AVAILABLE DATA:
>>

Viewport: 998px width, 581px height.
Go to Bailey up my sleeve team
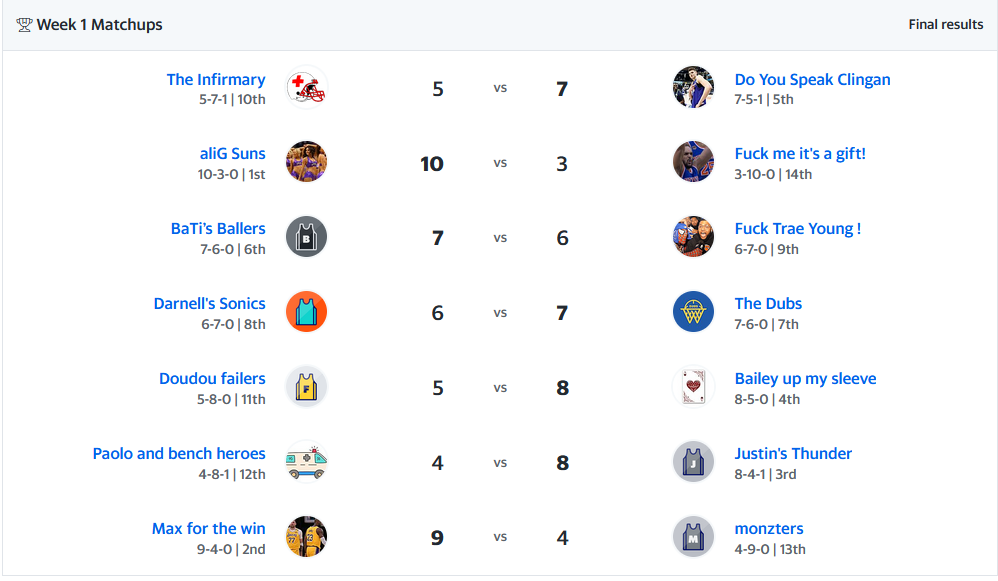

<<
>>

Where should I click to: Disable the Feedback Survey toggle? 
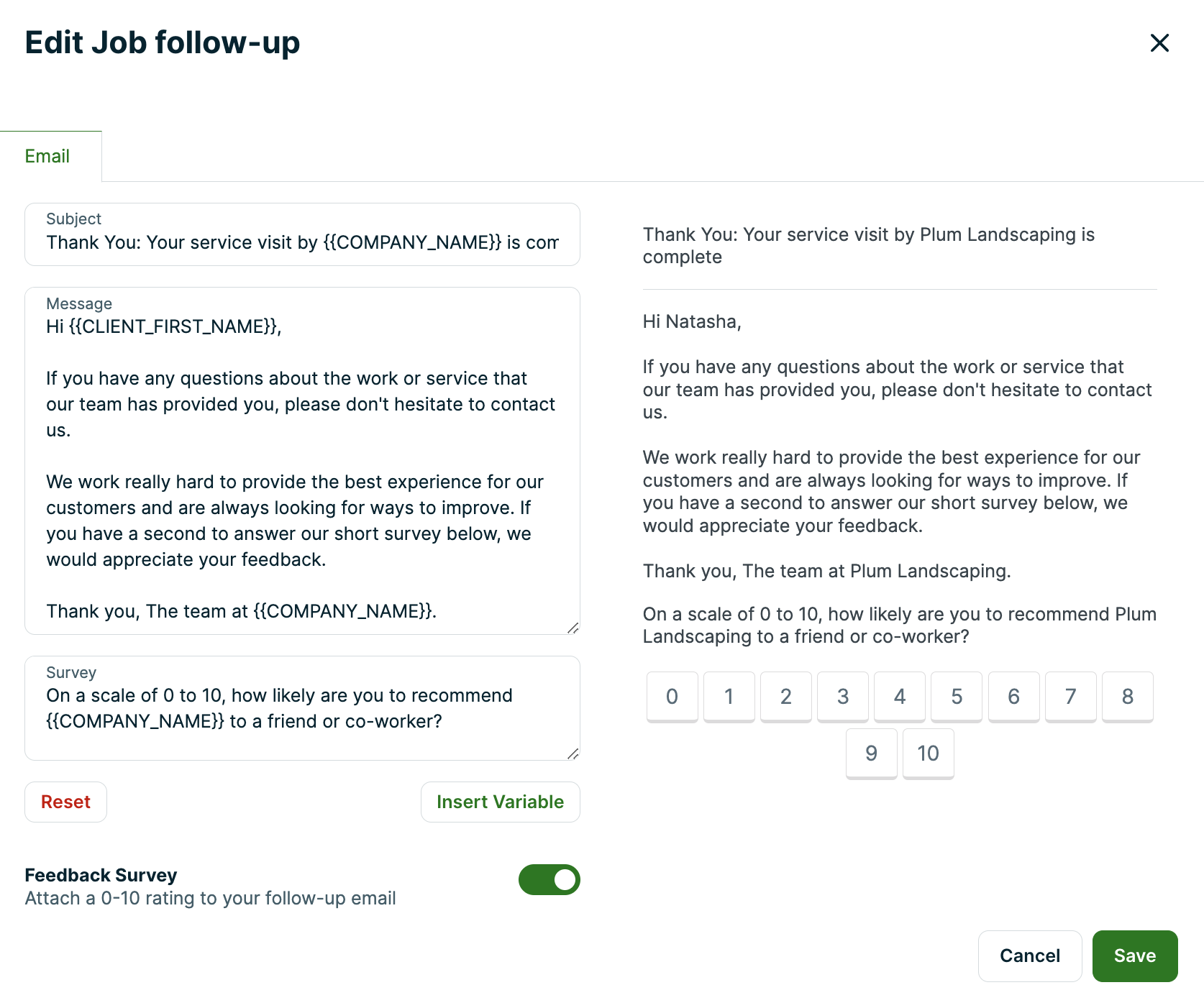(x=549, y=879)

<<
>>

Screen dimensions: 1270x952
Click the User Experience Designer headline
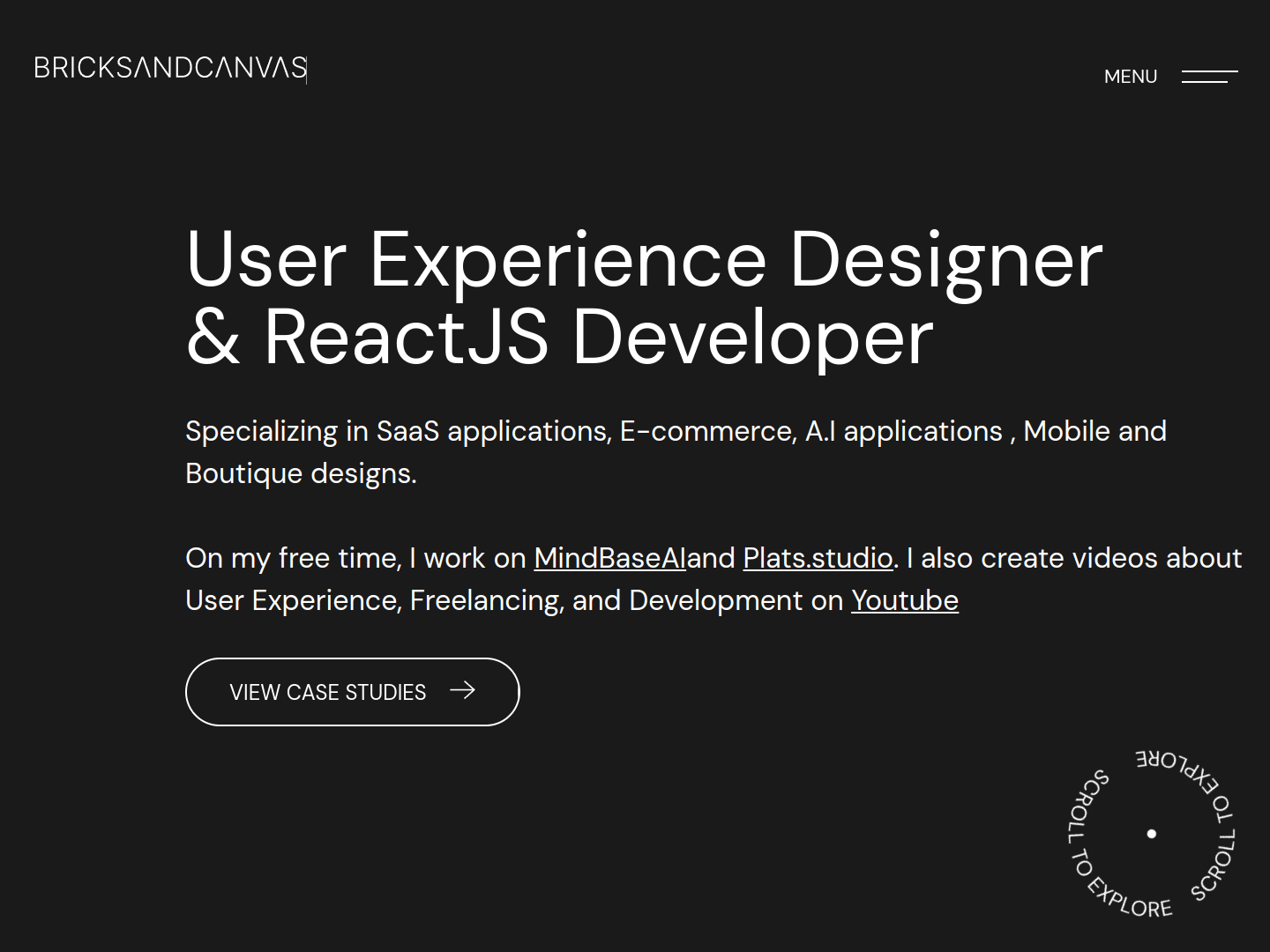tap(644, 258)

<<

TASK TO COMPLETE: Above are the records; copy exactly the lines from the line with "Viewport: 998px width, 581px height." through the line with "Go to Bailey up my sleeve team", both included.

EXPECTED ANSWER:
Viewport: 998px width, 581px height.
Go to Bailey up my sleeve team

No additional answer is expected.